**Work to be completed**. Lines from the one containing "Given: Select the 2026-04-14 date text" through the last line of the data are to be returned exactly, both ends included, minus any pictures.

**Input data**.
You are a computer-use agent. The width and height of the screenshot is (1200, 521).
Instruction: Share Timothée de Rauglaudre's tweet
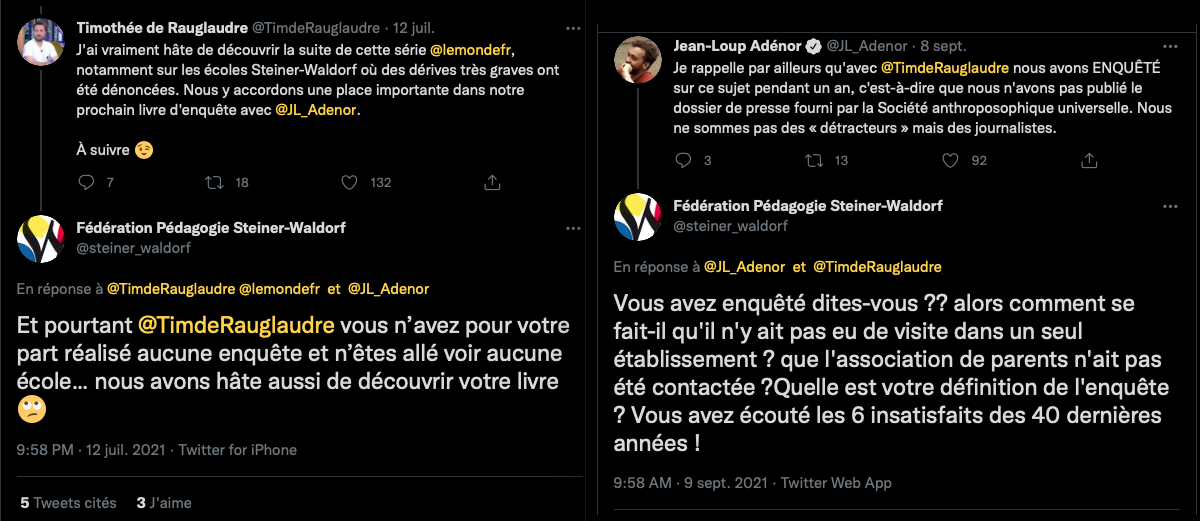point(492,183)
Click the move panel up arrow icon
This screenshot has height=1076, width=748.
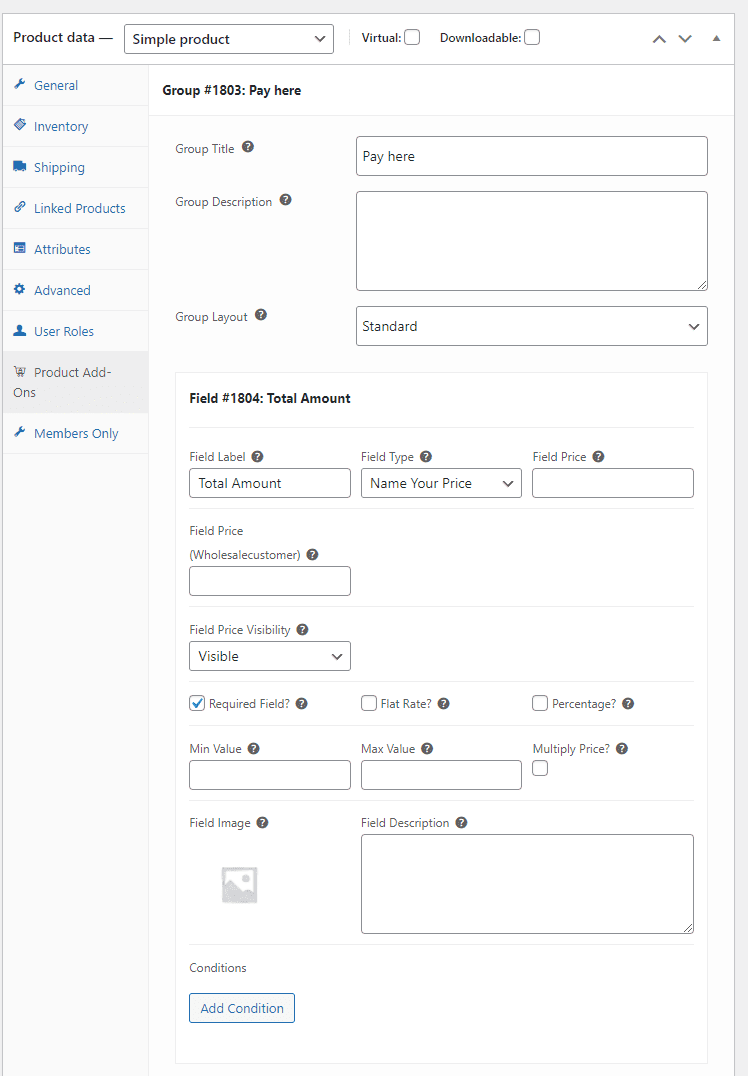pyautogui.click(x=659, y=39)
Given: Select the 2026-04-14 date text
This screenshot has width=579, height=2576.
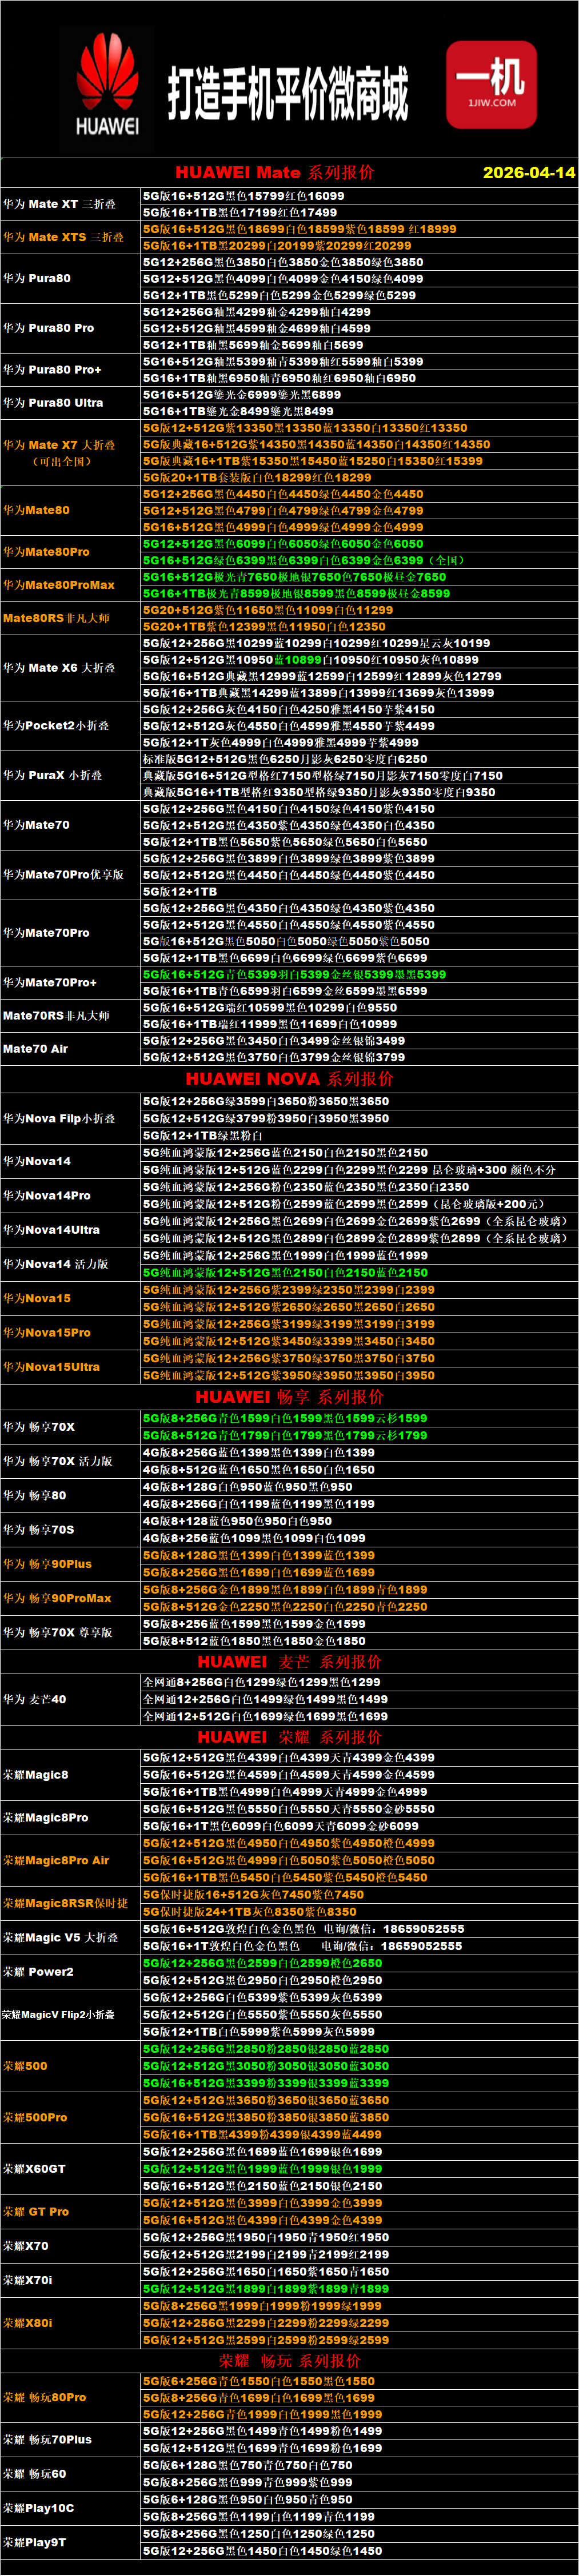Looking at the screenshot, I should click(x=528, y=172).
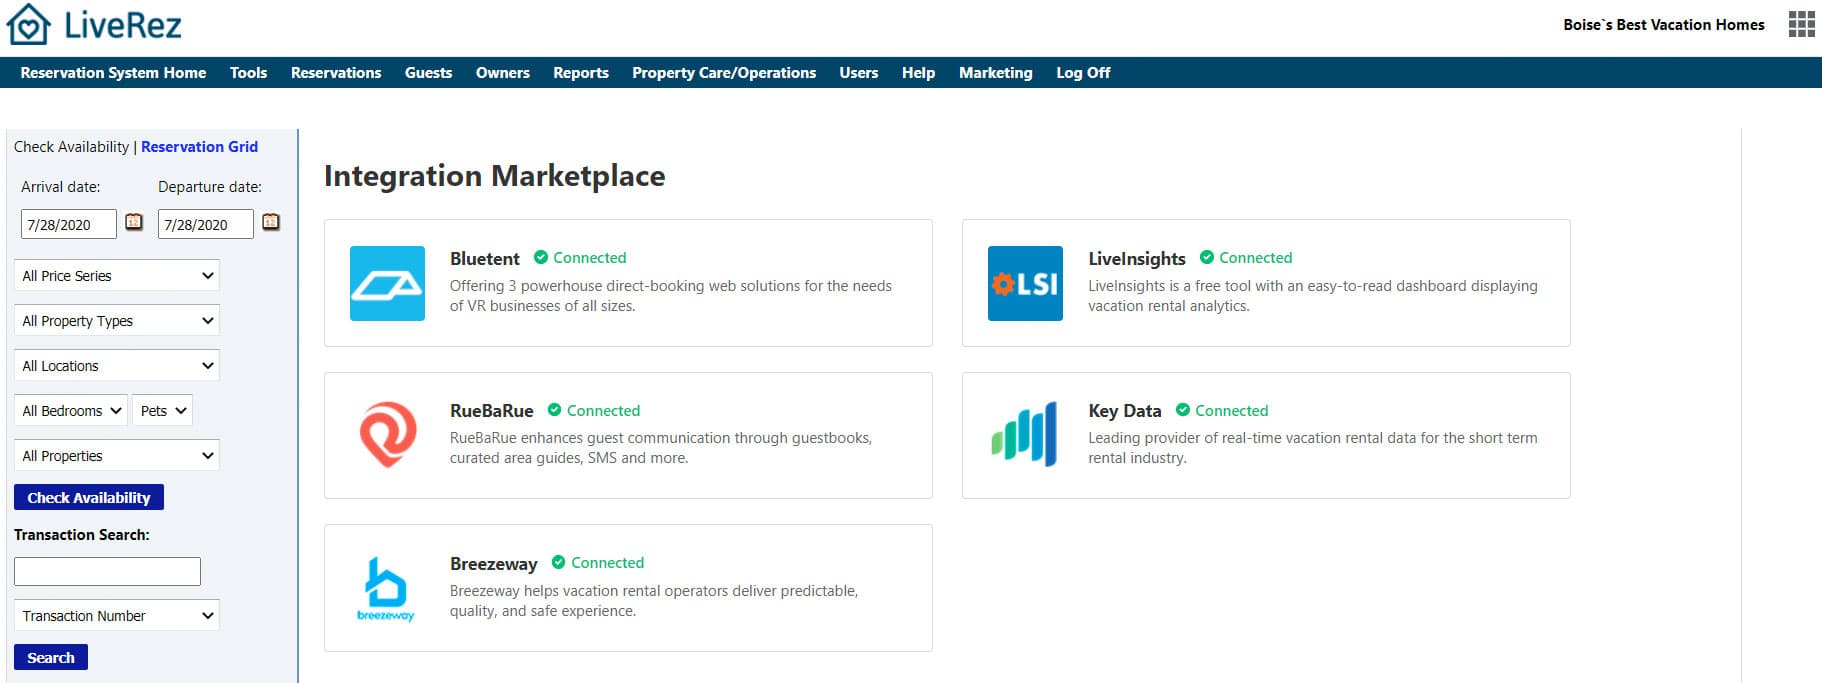Open the Reservation Grid link
The height and width of the screenshot is (683, 1822).
tap(199, 147)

**Response to this exercise**.
Given: Select the 2026-04-14 date text
This screenshot has width=579, height=2576.
Looking at the screenshot, I should click(x=528, y=172).
Open the Reservation Grid link
The height and width of the screenshot is (683, 1822).
tap(199, 147)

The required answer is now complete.